Now that Teresa Romero, the nursing aide who contracted Ebola after caring for two infected missionaries repatriated from western Africa at Madrid’s Carlos III Hospital, is out of danger, her husband is pressing ahead with legal action to “defend her honor.”
Javier Limón remains under precautionary isolation at Carlos III, on the floor below his wife, along with several other people who came into close contact with Romero during the week in which she went about her daily life while infectious. He will remain there around a week longer.
Limón answered EL PAÍS’s questions via a questionnaire. Asked what he wants from justice, he replied: “Simply for things to be done correctly, no more, no less.”
“They have attacked my wife’s honor and dignity. They attacked her in order to blame her for everything while she was half-dying,” he said in reference to remarks by Madrid health officials suggesting that Romero made a mistake while removing her protective suit after leaving an Ebola patient’s room.
Romero herself initially told EL PAÍS in a short telephone interview that she had touched her face with a glove while removing the suit. One of her doctors said this could have been the “error” or “accident” that got her infected.
The family now claims that the nursing assistant has no recollection of this conversation or of what she told the team of doctors in the first days following her admission.
Limón said the hardest part about being in isolation was “the feeling of helplessness.”
“I couldn’t fight when they killed the dog and I couldn’t defend my wife when they said all those lies and slanderous things about her,” he adds.
The couple’s dog, Excalibur, was put down on October 8 despite Limón’s internet campaign to save it and protests by animal rights supporters outside their apartment building.
That same day, Madrid regional health chief Javier Rodríguez made public statements that Romero’s family found particularly hurtful. He accused her of lying after she failed to inform her primary care physician about her recent exposure to Ebola when she was already running a fever, and he also played down the lack of proper training and equipment for those coming into contact with the virus denounced by some health workers.
“You don’t need a master’s degree to teach someone how to put on or take off a suit. But some people learn faster than others,” said Rodríguez, who later issued a public apology.
Limón said he felt that a huge weight had been lifted off his shoulders when he learned that his wife was clear of Ebola. “It’s the best news I’ve heard in my entire life,” he wrote.
Romero, he said, was “very happy” although he has now told her about Excalibur. The couple, who have no children, were very close to their dog, said Limón. “She is asking herself why they killed the dog, who wasn’t to blame for anything.”
The husband of Spain’s most famous patient now awaits his own hospital discharge. He has a cellphone to keep up to date with events, although he refuses to use the center’s own Wi-Fi internet service out of fear someone will trace the websites he is visiting. He also keeps the blinds almost shut to protect himself from photographers, and is afraid of returning to reality, a family spokeswoman said.
While Teresa Romero is being gradually informed of how famous she has become, Limón is perfectly aware of it and is worried.

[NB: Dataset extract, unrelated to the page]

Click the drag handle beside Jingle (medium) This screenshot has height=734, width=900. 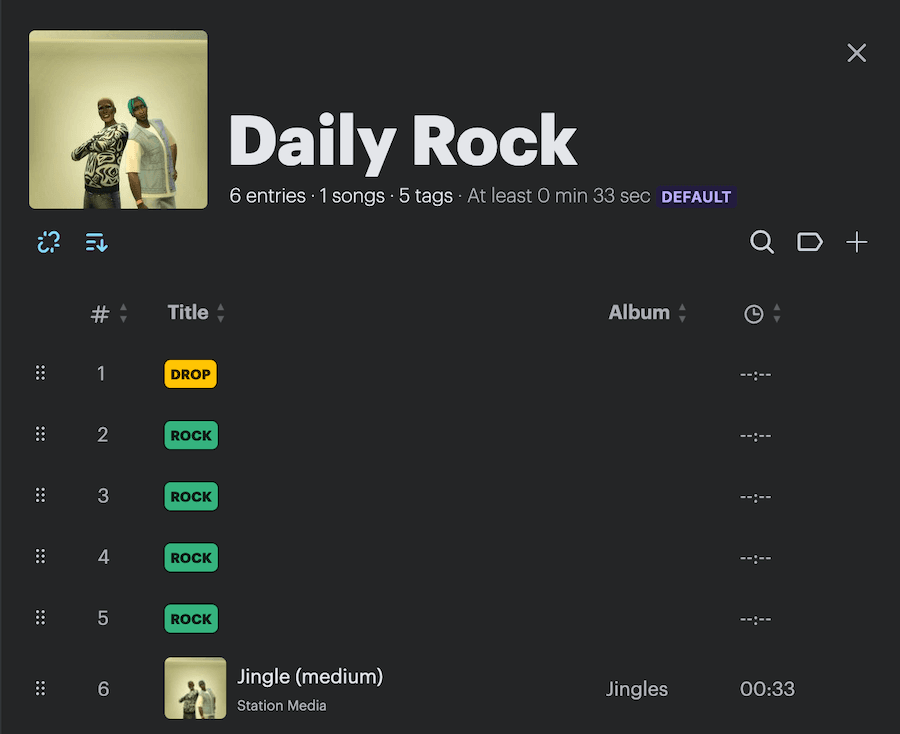[x=40, y=688]
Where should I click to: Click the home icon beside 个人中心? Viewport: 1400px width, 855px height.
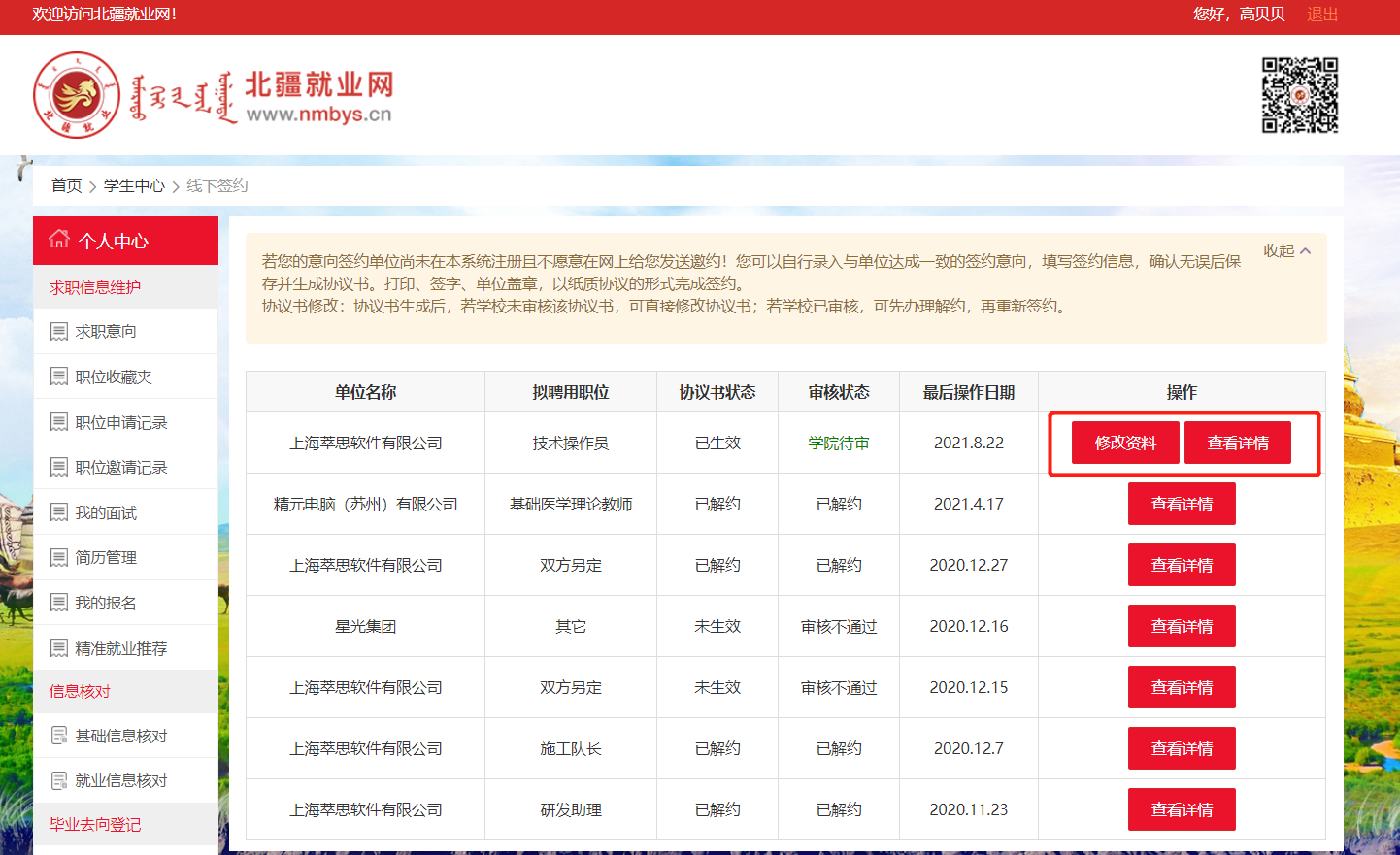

“They have violated our privacy. Adapting to a new life where everyone is watching our every move is my biggest concern right now,” he said.
Both he and his wife are receiving psychological assistance, and Limón could not say whether they would continue to do so after they are out of the hospital.
I couldn’t defend my wife when they said all those lies and slanderous things about her”
For now, the first thing he wants to do once he is discharged is to go home and see what it looks like: “Strangers have violated my privacy and I don’t know what they’ve done.”
The apartment was disinfected following the couple’s admission to hospital, but Limón has denied permission for a follow-up inspection, the media reported. Regional health authorities are telling him that they need to go back “because they say they haven’t disinfected.” But his neighbors are telling him that the job was completed the first time around.
“I believe my neighbors,” says Limón. “I don’t know the health people, and they have come at me with lies and trickery.”